Work to be completed:
Copy the lines of text in each of the entries below word for word, leaving out the pictures.

Items:
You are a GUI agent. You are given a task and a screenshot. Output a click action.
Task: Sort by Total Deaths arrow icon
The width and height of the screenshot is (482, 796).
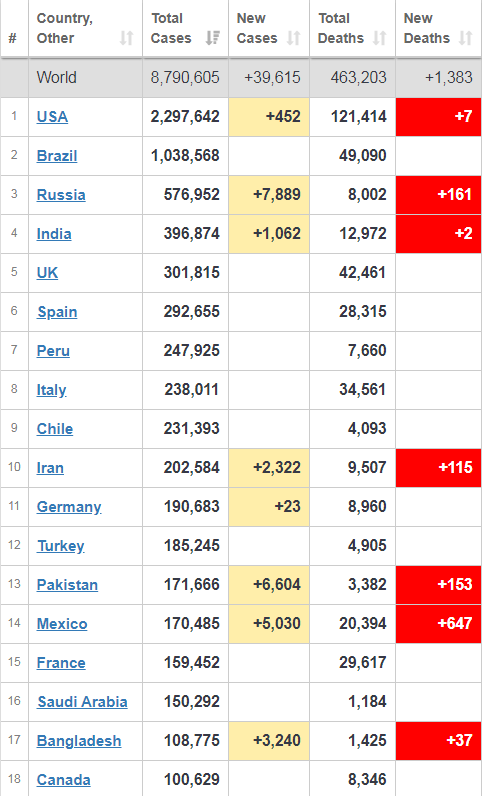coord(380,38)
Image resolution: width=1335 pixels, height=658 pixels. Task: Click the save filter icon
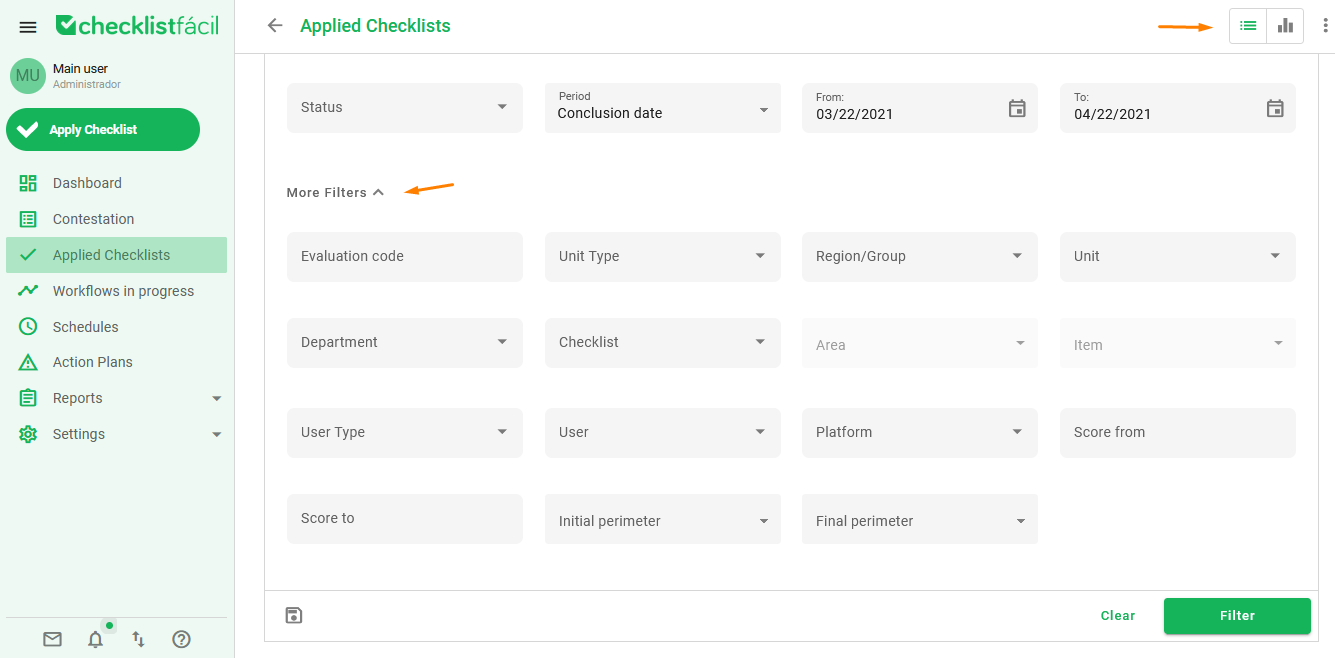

Solution to this exercise:
You are a GUI agent. You are given a task and a screenshot. Output a click action.
Task: Sort by Total Deaths arrow icon
The width and height of the screenshot is (482, 796).
coord(380,38)
Image resolution: width=1335 pixels, height=658 pixels. Task: Click the save filter icon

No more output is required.